John Dickens, il padre di Charles, fu rinchiuso per debiti alla Marshalsea dal febbraio al maggio del 1824, quando lo scrittore aveva solo 12 anni. Tutta la famiglia si spostò dal quartiere popolare di Camden Town (quartiere dove vive anche la famgilia Cratchit) direttamente alla prigione; tranne Charles che venne mandato a lavorare in una fabbrica di lucido da scarpe: la Warren’s Blacking Warehouse, e visse in una stanza con altri due ragazzi presso la struttura di una certa Mrs Roylace, sempre a Camden Town.
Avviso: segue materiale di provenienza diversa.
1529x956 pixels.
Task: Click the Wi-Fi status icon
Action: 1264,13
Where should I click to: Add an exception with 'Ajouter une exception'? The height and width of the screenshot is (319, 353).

Dickens rimase profondamente scioccato da quell’esperienza e si impegnò tutta la vita per la difesa dei più poveri, e contro la “New Poor Law” (1834) che non faceva altro che trasformare i poveri in schiavi a buon mercato, intrappolati nelle “Case di Lavoro” dove ricevevano poco cibo e nessuna assistenza. Dickens definì lo stato come “Un genitore cattivo e negligente nei confronti dei più poveri”… i poveri che Dickens andò a visitare più volte anche presso le scarse strutture “scolastiche”per i ceti meno abbienti.
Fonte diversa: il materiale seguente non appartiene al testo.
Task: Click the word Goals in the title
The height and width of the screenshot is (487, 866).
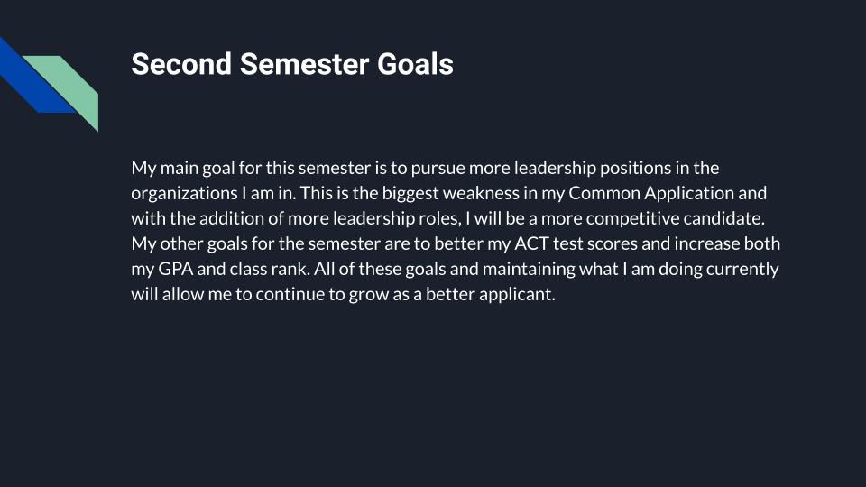Action: 415,64
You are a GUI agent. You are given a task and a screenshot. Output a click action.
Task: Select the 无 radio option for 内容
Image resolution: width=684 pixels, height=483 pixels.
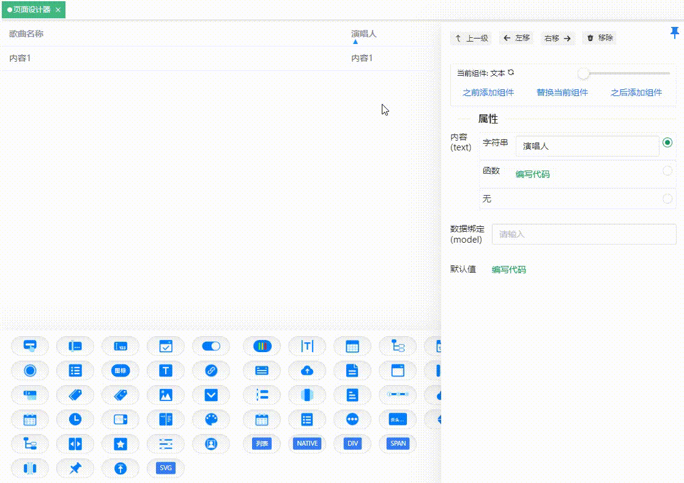667,198
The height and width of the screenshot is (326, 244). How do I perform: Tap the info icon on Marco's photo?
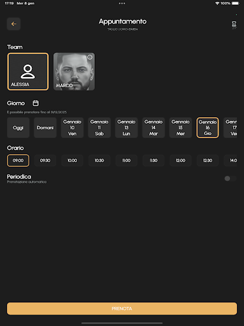click(x=90, y=57)
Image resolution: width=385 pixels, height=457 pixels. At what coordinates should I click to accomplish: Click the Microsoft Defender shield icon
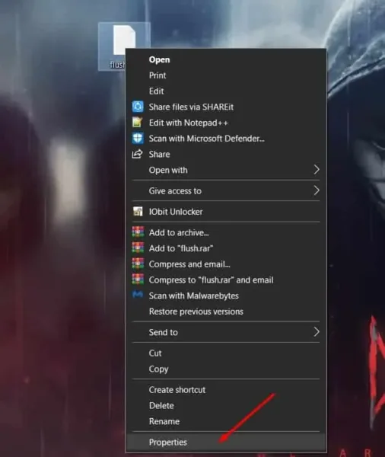point(138,138)
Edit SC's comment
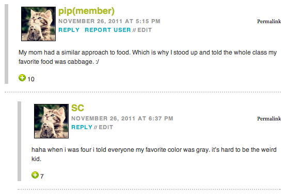The height and width of the screenshot is (194, 286). (106, 127)
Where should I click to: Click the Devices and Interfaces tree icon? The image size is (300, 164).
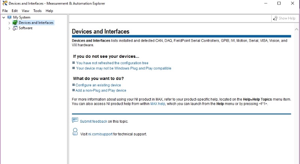point(15,23)
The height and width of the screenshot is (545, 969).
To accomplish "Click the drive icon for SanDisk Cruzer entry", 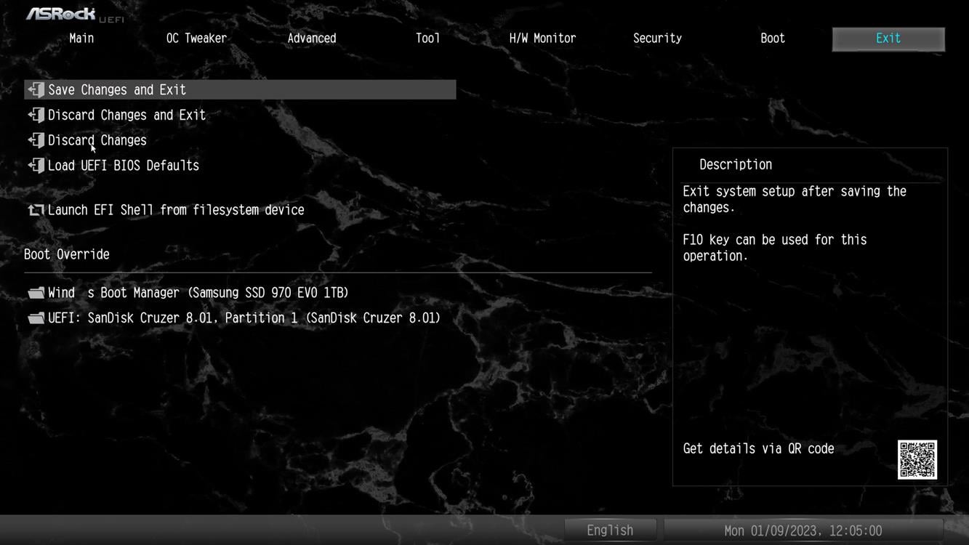I will [36, 318].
Un Canto di Natale fu un successo clamoroso e vendette seimila copie in soli cinque giorni (fu pronto per l’acquisto e la vendita il 19 dicembre 1843). Dickens impiegò solo sei settimane per la stesura, e i manoscritti presentano una stesura di getto zeppa di note a margine. La verve con la quale lo scrittore ci catapulta tra le strade gelide della prima Londra industriale si evince in ogni passo… le sequenze descrittive ci portano a vestire i panni della GENTE di Londra, ad annusare i cibi portati a cuocere nelle botteghe per il Natale; a vivere i sentimenti puri e genuini della gente semplice e povera… ma ricca di ciò che a Scrooge manca da molto tempo. La semplicità è nei cuori dei personaggi di Dickens, la complessità è nelle metafore e nelle evocazioni vivide e violente… nella durezza della cruda quotidianità di un popolo dimenticato e sul quale Dickens scommette la salvezza… non solo dell’animo dello spietato Scrooge.
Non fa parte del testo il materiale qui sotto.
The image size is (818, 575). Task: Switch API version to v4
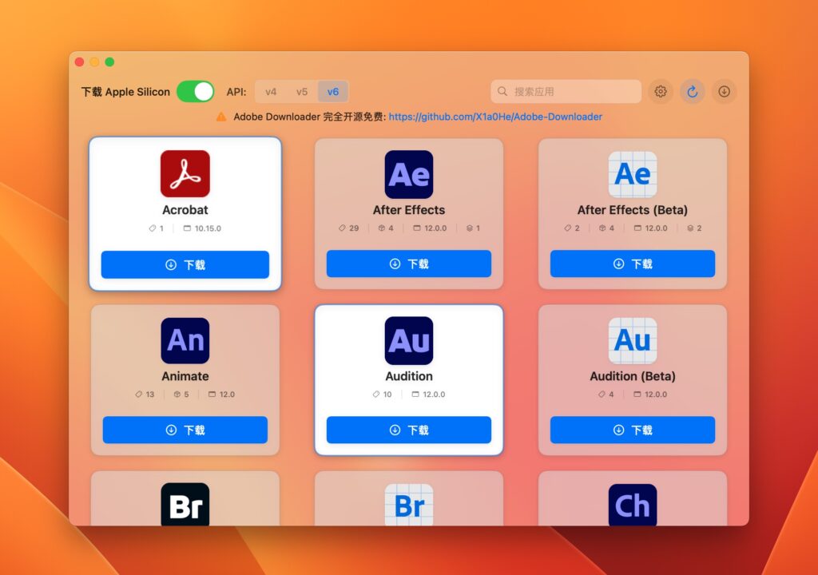(272, 91)
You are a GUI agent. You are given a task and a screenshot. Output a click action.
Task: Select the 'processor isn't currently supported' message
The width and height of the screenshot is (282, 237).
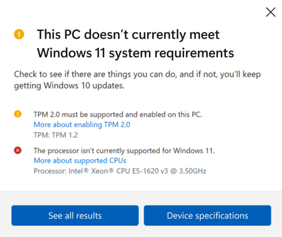click(x=124, y=151)
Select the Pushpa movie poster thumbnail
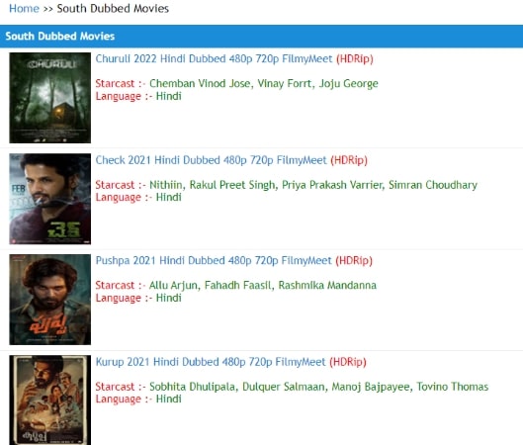 [50, 300]
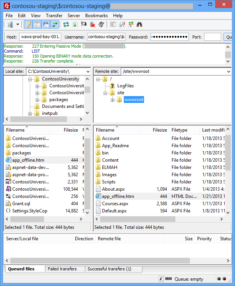
Task: Click the disconnect from server icon
Action: pos(92,24)
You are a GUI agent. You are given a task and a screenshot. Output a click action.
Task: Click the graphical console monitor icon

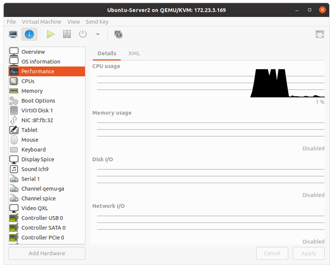pos(13,34)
Le tragiche condizioni dei lavoratori della Londra del tempo, sono testimoniate dal rinvenimento di cento scheletri durante uno scavo nel parcheggio di New Covent Garden; già parzialmente epurato da altri scavi negli anni sessanta, finalizzati allo spostamento del mercato dal centro della città alla zona sud-ovest. Nel sito del mercato in passato vi era un cimitero, il quale era adiacente alla Chiesa di San Giorgio a Martire. Tra i resti ne furono rinvenuti numerosi associabili bambini e ragazzi. Ogni individuo era morto a causa di una vita molto dura, disumana: infezioni, violenze, sifilide endemica… tutto a testimoniare quanto ciò che Dickens racconta nei suoi scritti sia stato realmente un racconto horror… ma purtroppo tutt’altro che inventato.
La stessa prigione dove fu rinchiuso il padre dello scrittore è tristemente nota per le condizioni in cui vivevano i prigionieri: chi non poteva permettersi di pagare i servizi era condannato a una morte per stenti ( la prigione era a gestione privata, come tutte le prigioni della Londra del XIX secolo).
Il grande successo di Un Canto di Natale non è casuale… Dickens è definito uno scrittore “generoso”, non solo per il suo stile… ma probabilmente per l’amore che circondò ogni sua opera. Nonostante il numero delle vendite del racconto, Dickens in proporzione non guadagnò moltissimo: vendette le copie a soli 5 penny, nonostante l’edizione da lui scelta fosse molto costosa. Ogni volume aveva una copertina in velluto e una carta color salmone con incisioni decorate.
La grande passione dello scrittore era ed è assolutamente contagiosa: fu famoso anche per le letture pubbliche delle sue opere, in cui riusciva a impersonare ogni soggetto… probabilmente perché ogni personaggio ha una base reale che è divertente andare a cercare seguendo i suoi indizi, e anche gli eventi della sua vita privata.
Ma su questo forse torneremo…
“E CHE DIO CI BENEDICA TUTTI QUANTI!”

Scrivania utilizzata da C. Dickens per le sue letture pubblice.Dal Web.